The former independent municipality of Sprötze in the north German state of Lower Saxony was merged in 1972 with another five villages into the town of Buchholz in der Nordheide.

== Transportation ==
The village of Sprötze lies on the B 3 federal road between Trelde and Welle.
Sprötze has a station on the main line from Bremen to Hamburg, and is part of the Hamburg Transport Network.

== History ==
Sprötze was first mentioned in 1105 as Sproccinla. At that time the inhabitants had just celebrated the 900th anniversary of their village.
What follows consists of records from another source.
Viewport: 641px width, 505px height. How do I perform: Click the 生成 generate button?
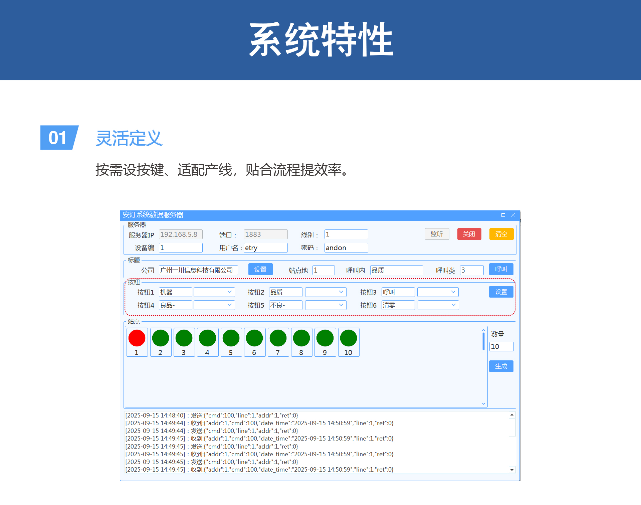pos(501,366)
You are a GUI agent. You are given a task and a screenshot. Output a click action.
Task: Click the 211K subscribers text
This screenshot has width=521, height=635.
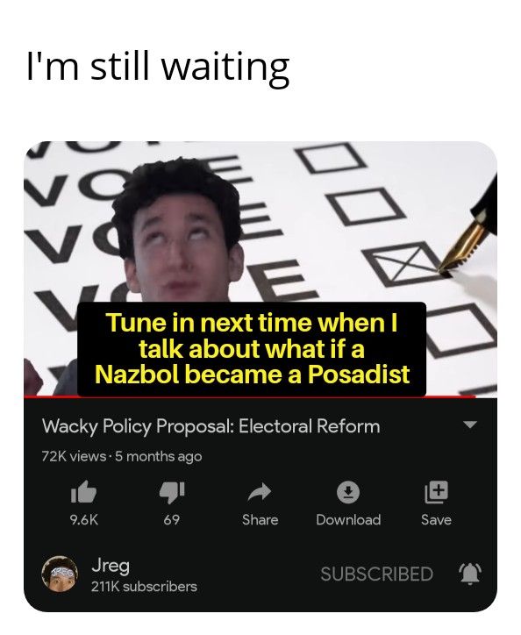144,587
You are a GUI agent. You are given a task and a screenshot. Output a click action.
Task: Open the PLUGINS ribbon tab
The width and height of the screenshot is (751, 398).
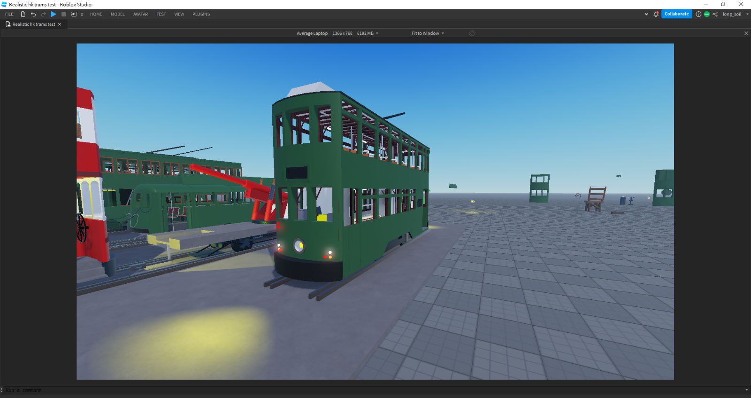coord(201,14)
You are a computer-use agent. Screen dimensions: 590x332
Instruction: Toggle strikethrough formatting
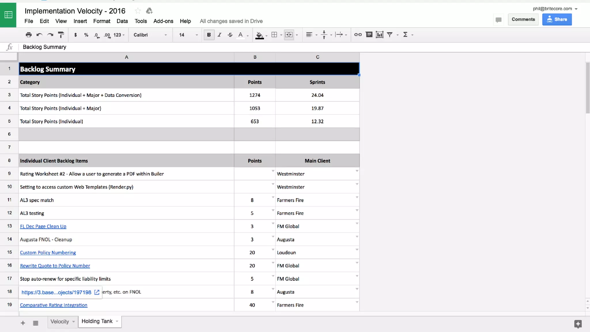(x=230, y=35)

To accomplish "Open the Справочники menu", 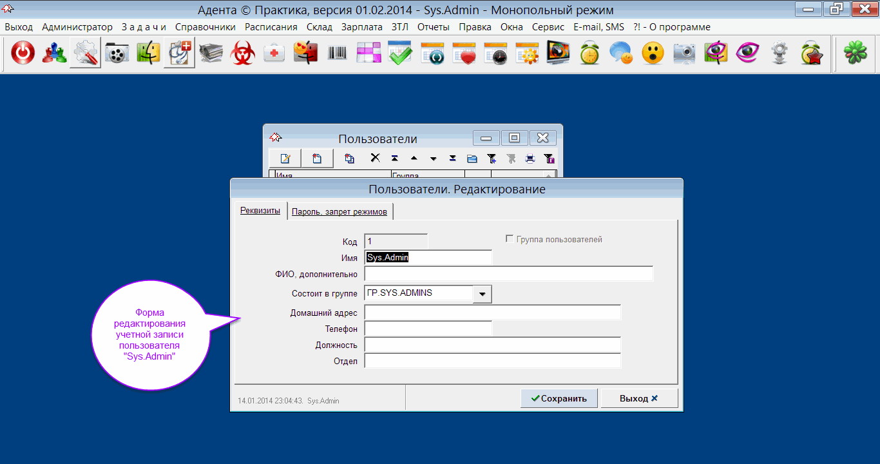I will pyautogui.click(x=206, y=27).
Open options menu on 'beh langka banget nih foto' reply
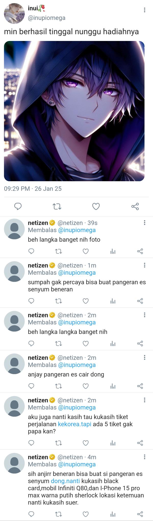The width and height of the screenshot is (153, 521). (145, 223)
Its name changed over the course of time through Spretzenlo, Sprotzelo, Sprotzel and Sprötzel to the present-day name of Sprötze.
Sprötze has a fine brick church from the last century.

== Features ==
One of the highest elevations in north Germany is located near Sprötze: the Brunsberg south of the village is 129.5 m above sea level. From here the Nordheide ("North Heath") can be viewed.

The Sprötze shooting festival takes place on the second weekend of August, finishing with a big firework display.

In 1992 in Sprötze the VooV Experience was first held. Since 2001, however, it has moved to Putlitz.

In his book Der tiefere Sinn des Labenz, Sven Böttcher describes Sprötze as a "mixture of toothpaste and spit in a basin".

==Sport==
Sprötze shares a football club, Sg Estetal ("Este Valley Sports Club"), with the village of Trelde. Another club, TSV-Sprötze has a range of sporting activities and even dancing classes.

Sprötze and the neighbouring village of Kakenstorf have a shooting club offering archery, clay pigeon shooting, small arms and air gun shooting.